The “squad” and Bernie are tarnished anew with epithets and the Democratic Socialists of America are seeing mounting victories across the land. In this regard, HotHouse is hosting a fall series looking at the impact of American Socialism in a variety of cultural product. On Whose Shoulders coincides with the 100th anniversary of the CPUSA ( Communist Party ) and takes particular interest in the cultivation of women and minority leadership development in an era before the civil rights campaigns that are most often in the spotlight
In 2018, HotHouse curated the multi-disciplinary exhibition The Tricontinental ‘66 And Other Acts of Liberation at the Stony Island Arts Bank. The exhibition explored the concept of internationalism through the lens of cultural production. This new series advances some of the same ideas and is designed in part to comment upon the de facto disregard of “communism” as it is dismissed out of hand in the US- and how this disregard limits robust political discourse and debate as well as learning instructive lessons from global history.
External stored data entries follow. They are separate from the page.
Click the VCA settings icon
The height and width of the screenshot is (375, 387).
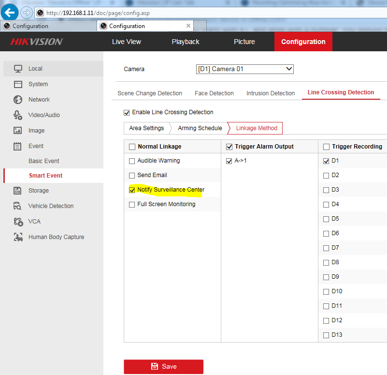pyautogui.click(x=18, y=222)
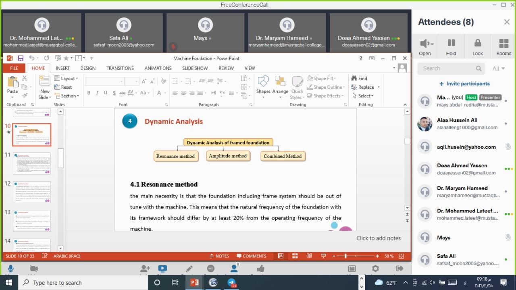
Task: Click the Shapes gallery icon
Action: tap(263, 85)
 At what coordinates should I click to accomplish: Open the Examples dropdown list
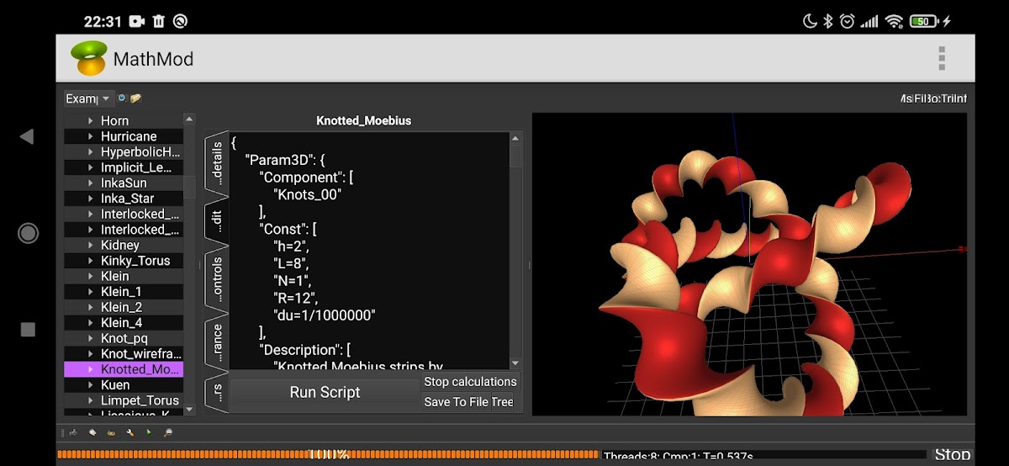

Acknowledging the 100th anniversary of the Communist Party USA (CPUSA) “On Whose Shoulders” seeks to excavate the voices and political initiatives of the CPUSA from its foundational years- “The Red Century”. The organizers of the series are particularly keen to reflect upon American grown Communism – a movement that grew out of what the historian Robin D. G. Kelley, the author of “Hammer and Hoe: Alabama Communists During the Great Depression,” calls “the most despised and dispossessed elements of American society.” It was the black workers drawn to the party, Professor Kelley argues, who shaped its political choices as much as the varying dictates that came from the Communist International, Moscow’s directorate for foreign parties.
On Whose Shoulders presents a series of films and audio documents regarding the development of the US working class, the cultural output of the party’s members, the key organizing drives and major galvanizing campaigns in an era prior to the civil rights era.
While most of what passes for discussion of the CPUSA is criticism (both from the right and the left), organizers of “On Whose Shoulders” are foregrounding elements of history that are often obscured by the predominance of this denunciation. Our project focuses primarily on the participation of African-American and women cadre who, early in the 20th century, emerged as rank-and-file leaders and visionary voices for justice in the broader radical struggle. Here we are emphasizing the party’s contribution to racial and gender equality, and its outsized commitments to internationalism and civil rights. The exhibition organizers have produced cultural programming that interrogate how the Communist Party’s mission produced and influenced the century’s broader political and cultural landscape and how that mission effectively fed an iterative progressive political culture.
This series will be produced in multiple venues across Chicago in fall of 2019. It was organized by an ad hoc committee of scholars, community organizers and cultural workers under the direction of Marguerite Horberg for HotHouse.
About the series:
Twenty-two feature films and documentaries look at 20th century communism and related movements. The programs are presented across the city in five separate screening venues in collaboration with our partners; The Rebuild Foundation; Chicago Film Society; Co-Prosperity Sphere; the Illinois District of the Communist Party USA, filmfront, South Side Projections, Puffin West and CANTV. Special thanks to Peter Kuttner, co-curator and to Judy Hoffman, Eric Torres and Floyd Webb for their contributions to the project.